Some Benedictine abbots realized the importance of this new movement. Abbot Wilhelm (1069–91) of Hirsau entrusted his monastery’s hospice to a group of brothers who were organized according to the new Augustinian rule. These brothers remained independent of the Benedictine monastery but were employed by its abbot to provide hospice services. These new communities insisted, as Eustathios and Basil had done, that authentic Christian ascetic life be rooted in service to others.

In 1095 Pope Urban II demanded that warring knights and barons stop fighting each other and march eastward to liberate Jerusalem from the Muslims. Thousands heeded the call, and in 1099 a motley group of Western warriors without an acknowledged commander conquered the Holy City. When the Crusaders entered Jerusalem, they found a community of Augustinian brothers already there caring for Western pilgrims in a xenodocheion. Here visitors from Western lands such as England and France had been able to find a bed, food, and medical care if they fell ill. Under the Christian kings of Crusader-era Jerusalem, this hospital expanded rapidly—first, because many more pilgrims flocked to the Holy City now that it was in Christian hands, and second, because some of these visitors were great lords in Europe. When these powerful pilgrims returned home, they donated huge tracts of land to the Jerusalem hospital. The knights ride in During the twelfth century, the Jerusalem Hospital increasingly hired physicians and surgeons to give medical care to the sick, probably because so many pilgrims fell seriously ill in a new environment from bacteria and viruses against which they had no defenses. And the brothers of the hospital became a new order: The Knights of Saint John, or Hospitallers (see “Our lords the sick,” p. 31).

The Knights not only expanded the healthcare services at their Jerusalem Hospital, they also built smaller hospitals throughout Europe. In the late twelfth century, one community of Augustinian brothers opened a hospital in Montpellier (South France), modeled on the Jerusalem Hospital. In 1204, the Montpellier brothers organized a hospital in Rome dedicated to the Holy Spirit. From here they spread throughout Western Europe, founding Holy Spirit hospitals in many towns.

Although the rules of this new order did not mention physicians, the brothers from each community were to search their town for people incapacitated by disease and carry them to the hospital. The brothers were also to provide medicinal baths for patients.

The Hospitallers and the brothers of the Holy Spirit personally cared for patients as part of their ascetic discipline. Holy Spirit sisters worked in the tradition of the early deaconesses, dedicating their lives to serving the sick. During the thirteenth century, such nursing nuns became a familiar sight in the wards of Christian hospitals. One late medieval writer described their labors in the hospital at Tournai (Belgium): “You will have to get up when you want to sleep, rise when you are exhausted and want to rest, work when you long for recreation.”
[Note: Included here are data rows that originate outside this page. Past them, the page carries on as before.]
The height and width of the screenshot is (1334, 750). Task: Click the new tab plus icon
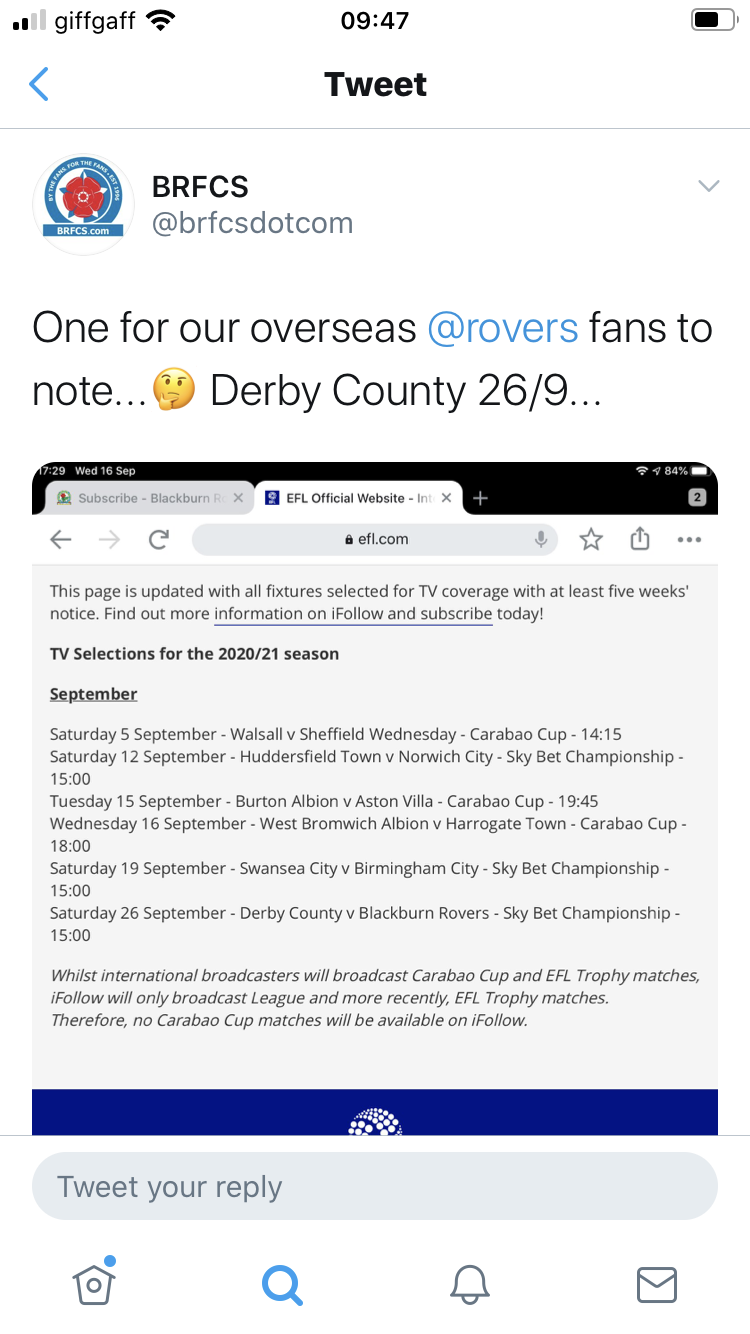480,498
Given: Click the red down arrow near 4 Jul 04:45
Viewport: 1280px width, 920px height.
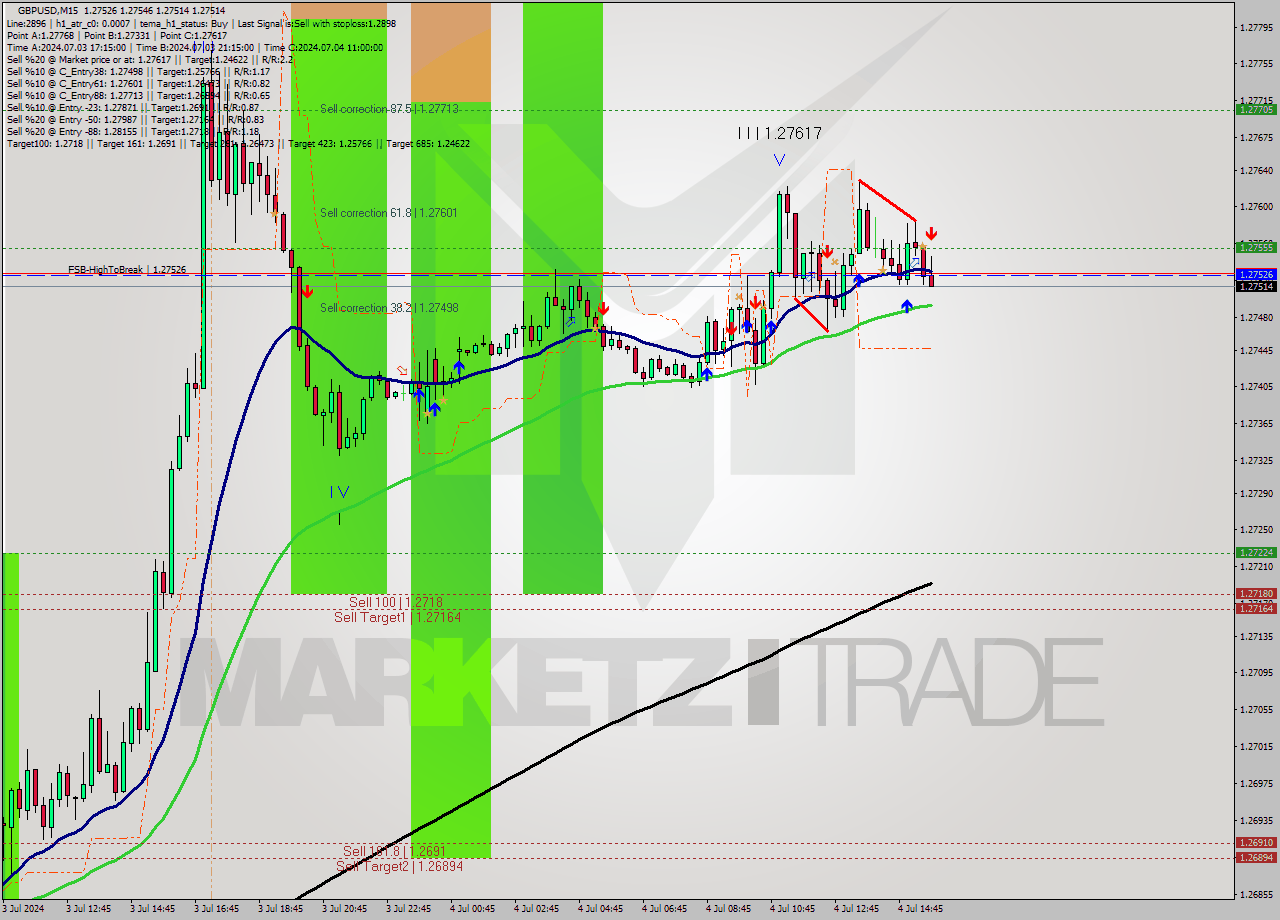Looking at the screenshot, I should pyautogui.click(x=603, y=308).
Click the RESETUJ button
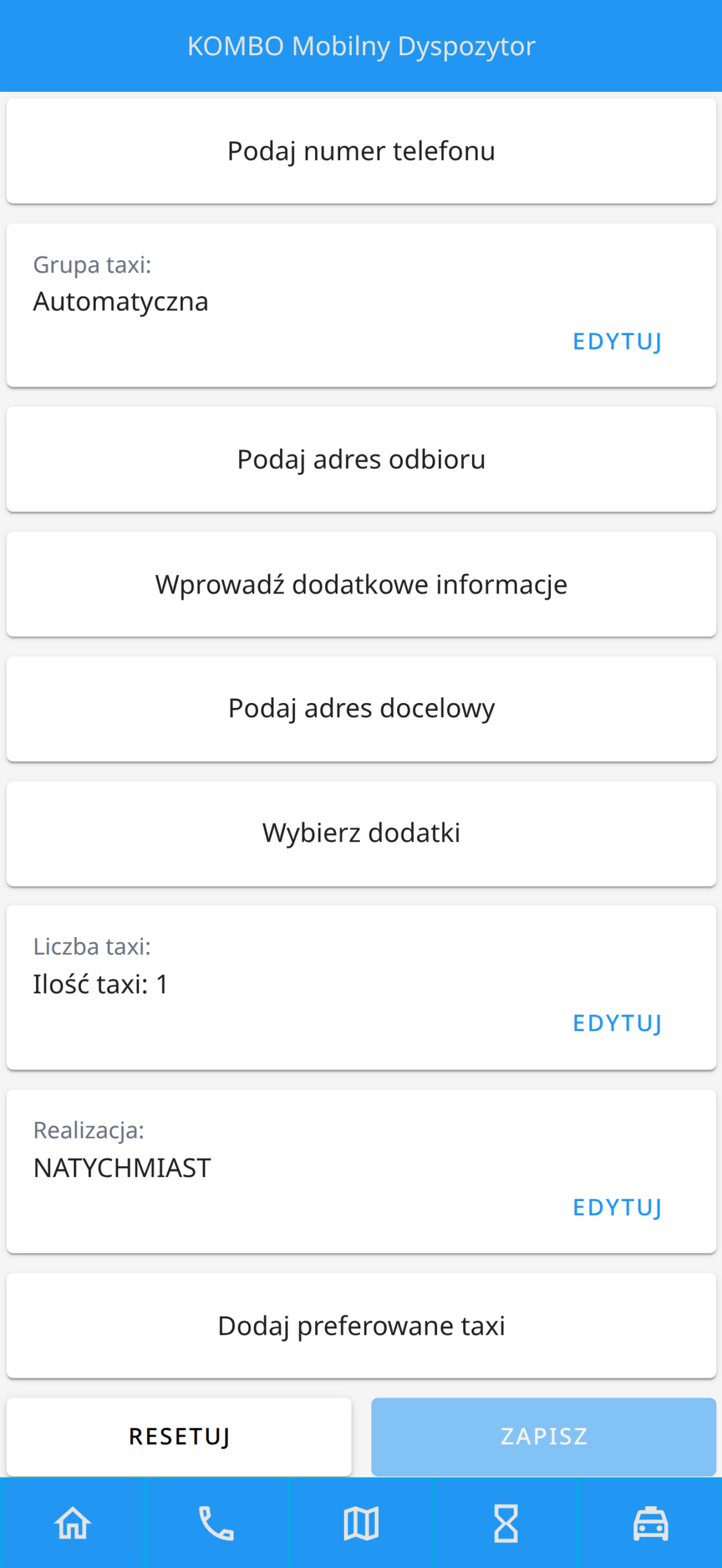Viewport: 722px width, 1568px height. pyautogui.click(x=179, y=1437)
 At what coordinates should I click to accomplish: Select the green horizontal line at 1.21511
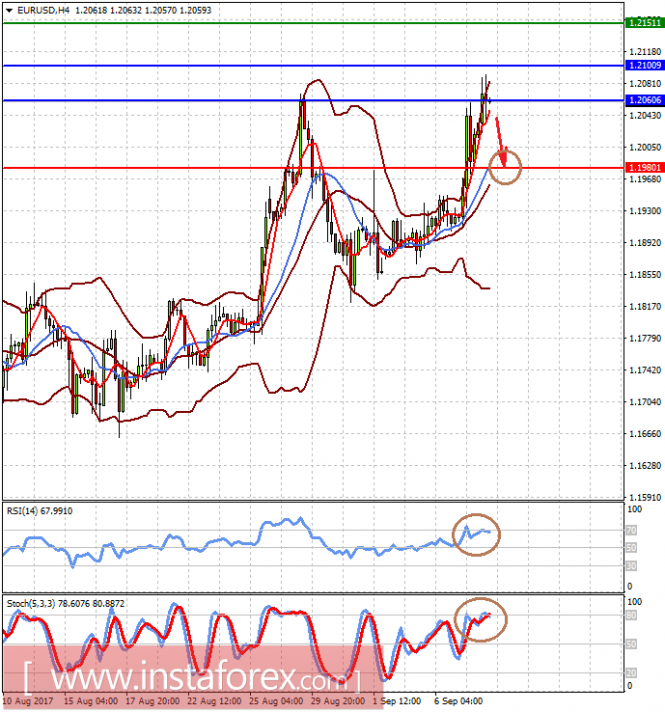(x=313, y=23)
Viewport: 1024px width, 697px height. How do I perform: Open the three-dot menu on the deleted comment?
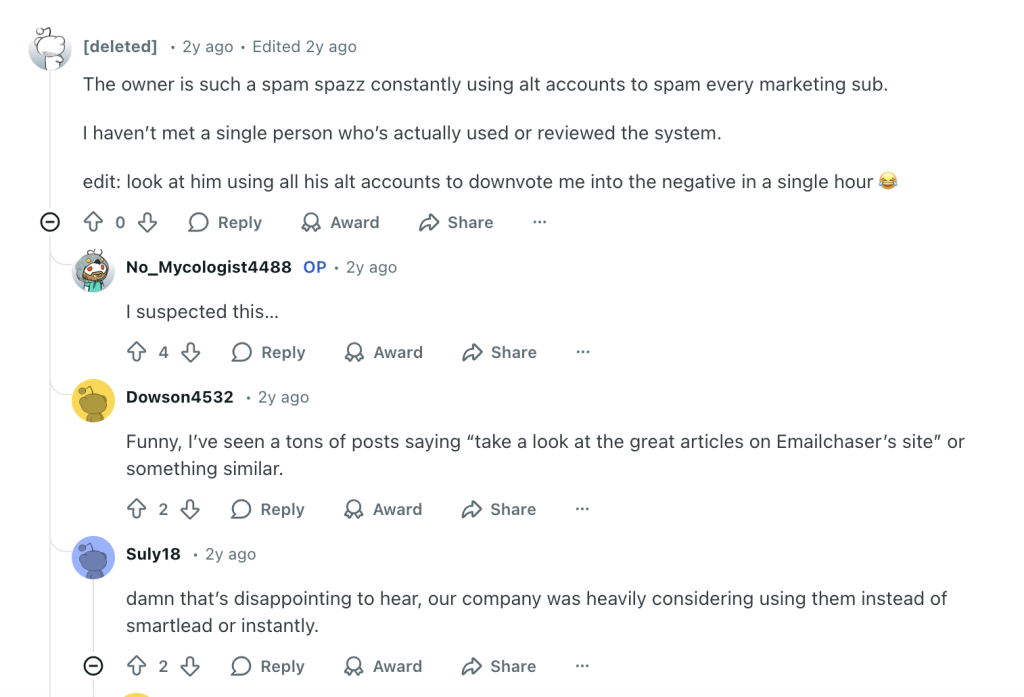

With time, hospitals devoted more and more resources to curing the sick. By the fifteenth century, Florence’s premier hospital, staffed by Augustinian sisters and brothers, hired the six leading physicians in the city to supervise patient care.

Traveling to Rome in 1510, Martin Luther visited some of the famous Italian medical hospitals. He praised Italian hospitals like the one in Florence for their excellent food, diligent nursing care, and expert physicians. As the Reformation spread, the leading reformers agreed with their forebears that Christians ought to make every effort to heal the ill: “(Jesus) sent them out to preach the kingdom of God and to heal the sick” (Luke 9:2). Or in Bishop Theodulf’s words, “Here let the tired receive support, the languishing medicine, and the sorrowful joy.” CH

By Timothy S. Miller

[Christian History originally published this article in Christian History Issue #101 in 2011]

Timothy S. Miller is professor of history at Salisbury University (Maryland).